Goal of the exercise: In the records below, some lines contain the word "computer". Copy each of them.

━━━━━ The input ━━━━━

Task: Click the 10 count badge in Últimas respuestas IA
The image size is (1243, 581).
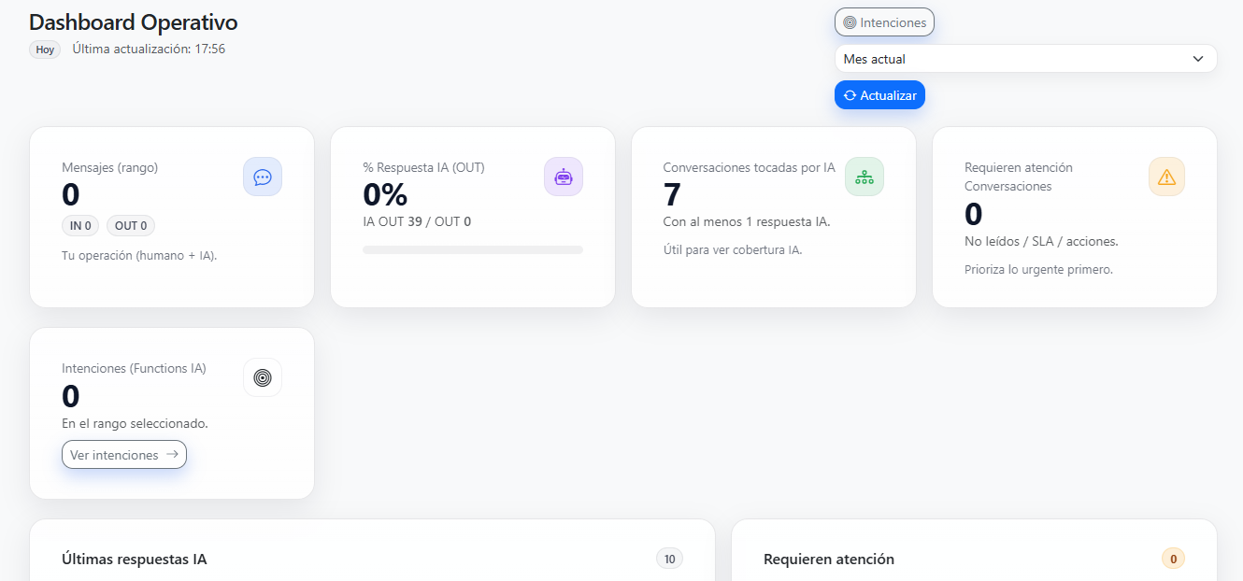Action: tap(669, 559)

━━━━━
━━━━━ The input ━━━━━

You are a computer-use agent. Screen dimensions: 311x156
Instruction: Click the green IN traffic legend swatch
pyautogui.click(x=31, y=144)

━━━━━
━━━━━ The input ━━━━━

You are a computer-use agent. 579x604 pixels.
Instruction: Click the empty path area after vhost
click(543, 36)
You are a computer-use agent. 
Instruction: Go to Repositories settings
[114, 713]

━━━━━

Exercise solution:
You are a computer-use agent. Screen dimensions: 311x156
You are a computer-use agent. 579x604 pixels.
You are a computer-use agent. 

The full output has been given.